PROMPT —
Only a slice of the listing below is wanted. Retype the lines from the one containing "1 Restack (247, 2106)" through the one containing "[Share Publication] (522, 16)", exactly, both ends included.

INPUT RECORDS —

********************

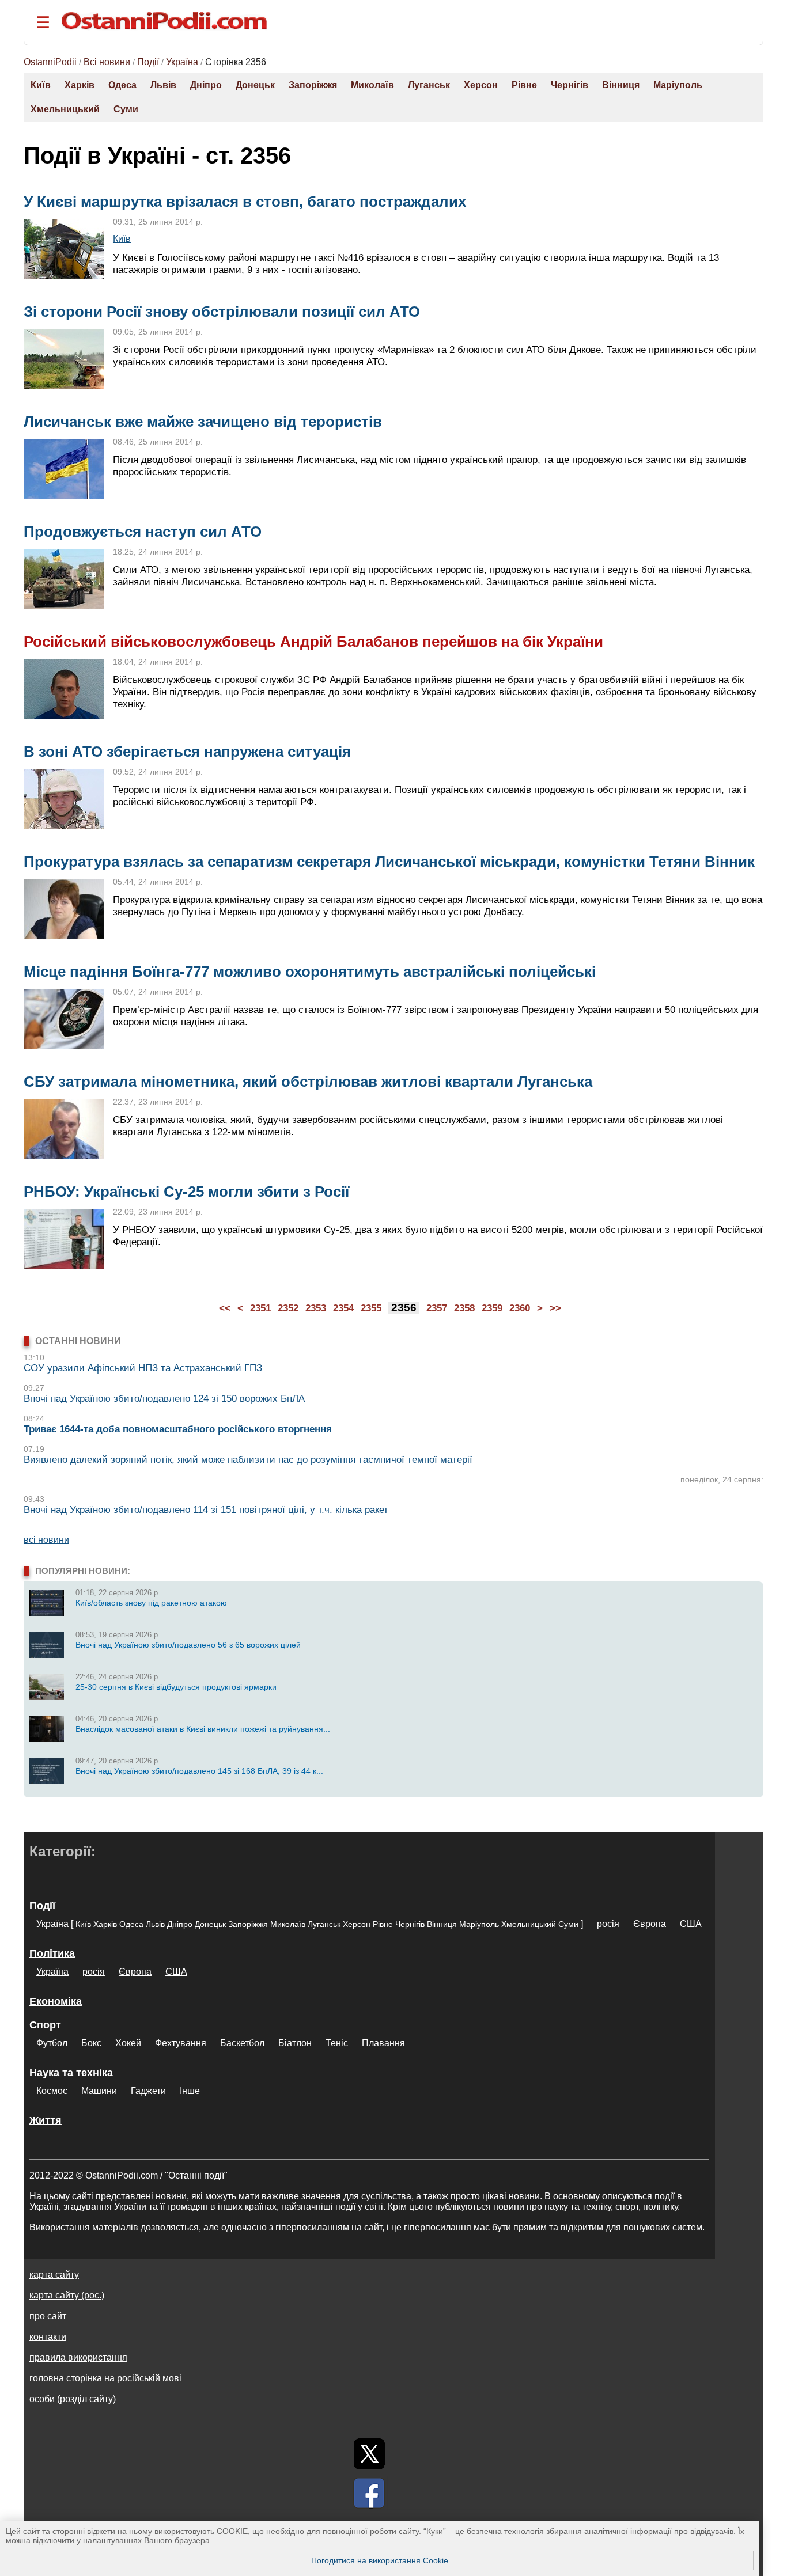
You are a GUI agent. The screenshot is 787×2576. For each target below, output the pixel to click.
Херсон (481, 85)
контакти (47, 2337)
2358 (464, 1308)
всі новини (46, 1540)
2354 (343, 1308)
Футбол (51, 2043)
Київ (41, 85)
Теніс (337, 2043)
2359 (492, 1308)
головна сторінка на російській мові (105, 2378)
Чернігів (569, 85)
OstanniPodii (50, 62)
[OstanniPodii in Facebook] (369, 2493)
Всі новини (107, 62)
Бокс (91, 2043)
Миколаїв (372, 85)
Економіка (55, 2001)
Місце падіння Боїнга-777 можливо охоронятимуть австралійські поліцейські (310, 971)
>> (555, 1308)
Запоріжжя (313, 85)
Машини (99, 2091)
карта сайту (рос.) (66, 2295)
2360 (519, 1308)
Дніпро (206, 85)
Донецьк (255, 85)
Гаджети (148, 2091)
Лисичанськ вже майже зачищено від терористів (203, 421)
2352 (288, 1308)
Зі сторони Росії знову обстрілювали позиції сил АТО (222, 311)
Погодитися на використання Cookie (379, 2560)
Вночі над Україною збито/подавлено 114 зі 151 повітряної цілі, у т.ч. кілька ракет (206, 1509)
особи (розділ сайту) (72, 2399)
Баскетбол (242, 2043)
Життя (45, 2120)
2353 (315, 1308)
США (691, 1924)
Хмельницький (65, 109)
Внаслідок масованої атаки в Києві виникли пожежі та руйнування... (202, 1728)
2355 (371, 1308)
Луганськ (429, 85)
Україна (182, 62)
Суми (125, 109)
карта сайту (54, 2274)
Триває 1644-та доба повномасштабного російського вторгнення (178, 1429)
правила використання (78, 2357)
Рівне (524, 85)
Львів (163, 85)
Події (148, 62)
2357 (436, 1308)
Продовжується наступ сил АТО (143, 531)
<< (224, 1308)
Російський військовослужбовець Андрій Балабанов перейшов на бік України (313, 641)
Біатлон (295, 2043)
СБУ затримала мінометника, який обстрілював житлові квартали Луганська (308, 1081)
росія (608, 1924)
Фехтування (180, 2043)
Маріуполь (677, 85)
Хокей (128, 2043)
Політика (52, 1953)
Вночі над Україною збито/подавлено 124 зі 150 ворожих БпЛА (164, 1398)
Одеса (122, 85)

********************

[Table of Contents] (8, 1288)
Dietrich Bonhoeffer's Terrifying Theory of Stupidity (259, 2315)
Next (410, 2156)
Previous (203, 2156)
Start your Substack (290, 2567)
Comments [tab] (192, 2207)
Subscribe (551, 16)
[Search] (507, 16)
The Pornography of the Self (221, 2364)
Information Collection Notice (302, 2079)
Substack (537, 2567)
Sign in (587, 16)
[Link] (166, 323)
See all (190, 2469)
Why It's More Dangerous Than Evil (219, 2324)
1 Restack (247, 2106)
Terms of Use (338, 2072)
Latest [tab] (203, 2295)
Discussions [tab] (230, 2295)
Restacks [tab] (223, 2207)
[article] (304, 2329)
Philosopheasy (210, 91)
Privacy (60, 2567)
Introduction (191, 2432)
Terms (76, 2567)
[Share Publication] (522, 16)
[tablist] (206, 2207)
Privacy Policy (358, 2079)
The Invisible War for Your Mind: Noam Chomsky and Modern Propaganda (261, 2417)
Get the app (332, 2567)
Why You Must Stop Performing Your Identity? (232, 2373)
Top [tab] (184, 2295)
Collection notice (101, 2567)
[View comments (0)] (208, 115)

********************

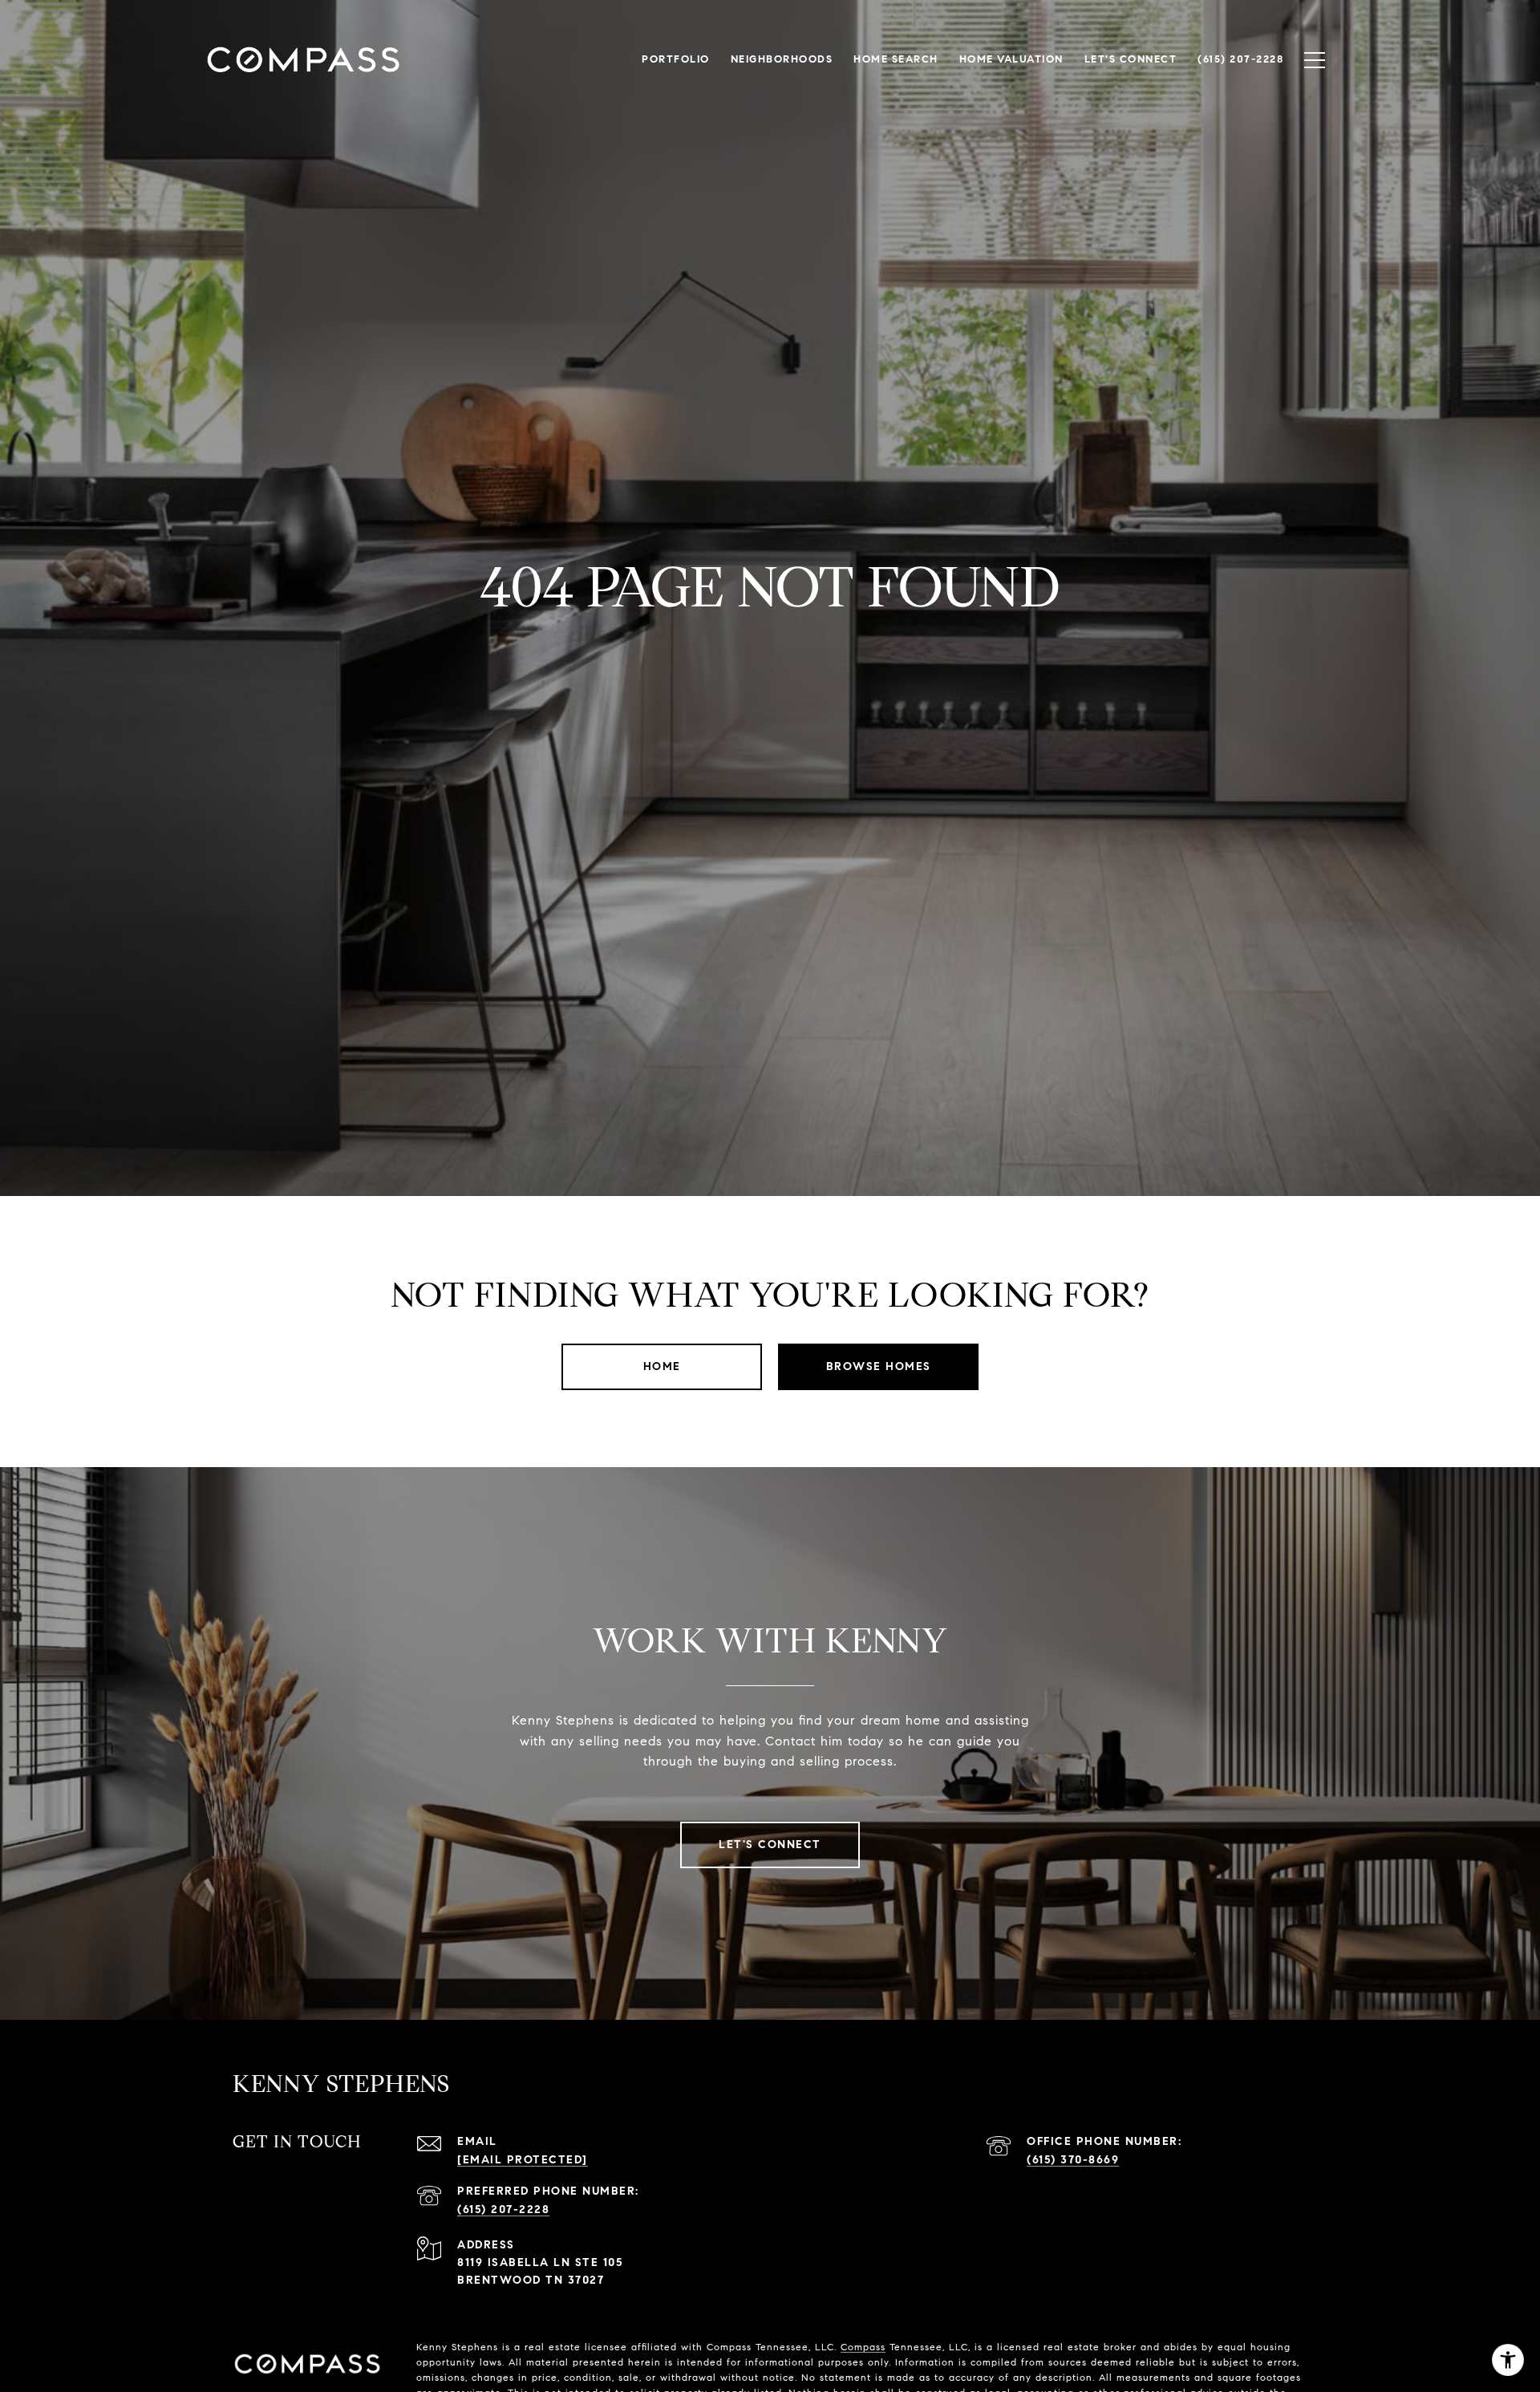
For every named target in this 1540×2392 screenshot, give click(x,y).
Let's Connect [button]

********************

YOUR SOLUTION —
1 Restack (247, 2106)
Terms of Use (338, 2072)
Latest [tab] (203, 2295)
Discussions [tab] (230, 2295)
Restacks [tab] (223, 2207)
[article] (304, 2329)
Philosopheasy (210, 91)
Privacy (60, 2567)
Introduction (191, 2432)
Terms (76, 2567)
[Share Publication] (522, 16)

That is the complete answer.